The Wild Pear Tree (directed by Nuri Bilge Ceylan and written by Ceylan, his wife Ebru Ceylan and Akin Aksu) is a familial and literary drama about a recent college graduate struggling to get his book published and navigate his way through poverty, returning home, and a gambling father. (DLH: 3.5/5)
Review by FF2 Media Intern Dayna Hagewood
It must be said first and foremost that The Wild Pear Tree is the most visually gorgeous film I have seen in theaters in years. The cinematography is jaw-dropping and the camera movement is interesting and fresh. For this aspect alone, the film is an absolute treat.
The Wild Pear Tree begins by introducing us to main character Sinan (played by Dogu Demirkol). We follow him home through town and discover that he has just returned after graduating college. Sinan is stopped on his way by the town jeweler who mentions that his father owes him money. It is rather clear that Sinan’s family is underwhelmed by his return home. His father welcomes him back briefly and we discover that the mother has put away all of Sinan’s books because she doesn’t like clutter. This trend of slightly cold family interactions becomes a recurring theme in The Wild Pear Tree, as well as one of the most interesting elements to dissect. While Sinan’s family certainly isn’t perfect, it is never clear what each character’s relationship is to one another. This is not a detriment, and in fact increases the tensions and intrigue that the film holds so closely to its core.

▶ _DATASET EXCERPT_
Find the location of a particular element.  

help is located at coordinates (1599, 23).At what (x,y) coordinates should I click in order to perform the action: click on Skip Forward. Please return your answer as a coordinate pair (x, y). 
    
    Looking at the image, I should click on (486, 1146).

▶ _GOAL_
Print the whole review of The Wild Pear Tree word for word. The lines above have nothing to do with what comes next.

▶ _ANSWER TO THIS EXERCISE_
The Wild Pear Tree (directed by Nuri Bilge Ceylan and written by Ceylan, his wife Ebru Ceylan and Akin Aksu) is a familial and literary drama about a recent college graduate struggling to get his book published and navigate his way through poverty, returning home, and a gambling father. (DLH: 3.5/5)
Review by FF2 Media Intern Dayna Hagewood
It must be said first and foremost that The Wild Pear Tree is the most visually gorgeous film I have seen in theaters in years. The cinematography is jaw-dropping and the camera movement is interesting and fresh. For this aspect alone, the film is an absolute treat.
The Wild Pear Tree begins by introducing us to main character Sinan (played by Dogu Demirkol). We follow him home through town and discover that he has just returned after graduating college. Sinan is stopped on his way by the town jeweler who mentions that his father owes him money. It is rather clear that Sinan’s family is underwhelmed by his return home. His father welcomes him back briefly and we discover that the mother has put away all of Sinan’s books because she doesn’t like clutter. This trend of slightly cold family interactions becomes a recurring theme in The Wild Pear Tree, as well as one of the most interesting elements to dissect. While Sinan’s family certainly isn’t perfect, it is never clear what each character’s relationship is to one another. This is not a detriment, and in fact increases the tensions and intrigue that the film holds so closely to its core.